Background information
- Born: Marie Kwakman 4 April 1960 (age 66)
- Origin: Volendam, Netherlands
- Genres: Pop
- Occupation: Singer
- Website: Maribelle

= Maribelle =

Dutch singer

Maribelle (born Marie Kwakman on 4 April 1960) is a Dutch singer. She represented the Netherlands in the Eurovision Song Contest 1984.
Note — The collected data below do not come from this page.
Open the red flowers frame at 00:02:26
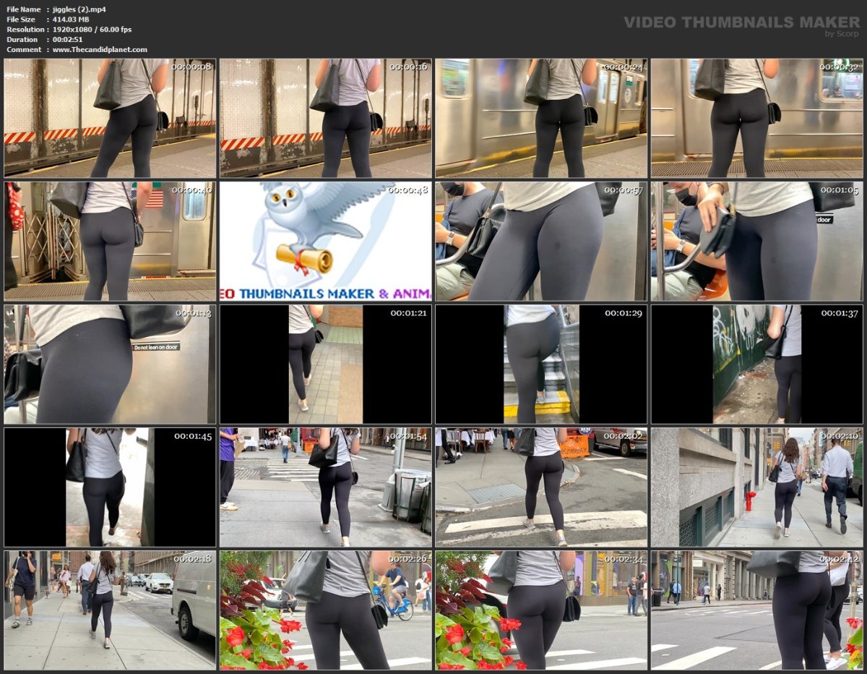Image resolution: width=867 pixels, height=674 pixels. pos(326,610)
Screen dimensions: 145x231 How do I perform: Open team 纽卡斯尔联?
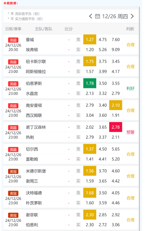(x=36, y=61)
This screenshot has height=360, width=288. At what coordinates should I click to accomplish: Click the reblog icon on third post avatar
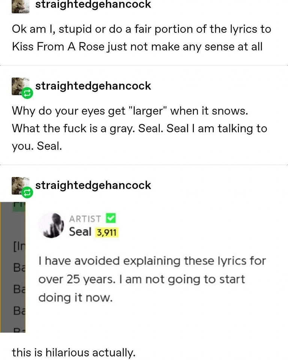[27, 192]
In 1981, Maribelle performed two songs, "Marionette" and "Fantasie", in the Dutch Eurovision pre-selection, only to finish second and third, behind Linda Williams. She had better luck in 1984, when her two songs finished first and second, with "Ik hou van jou" ("I Love You") edging out "Vanavond", and going forward as the Netherlands' representative to the Eurovision Song Contest 1984, held in Luxembourg City on 5 May. Prior to the contest, "Ik hou van jou" had been fancied to do well so its final placing of 13th out of the 19 entries was very disappointing. (Although Maribelle had given a confident performance, there was considerable criticism afterwards of the unflattering outfit in which she had appeared on stage.) Despite its poor Eurovision performance, "Ik hou van jou" has gone on to be an enduring and popular song in the Dutch language market, having been covered successfully by Gordon Heuckeroth, Dana Winner, Thomaz and Roxeanne Hazes.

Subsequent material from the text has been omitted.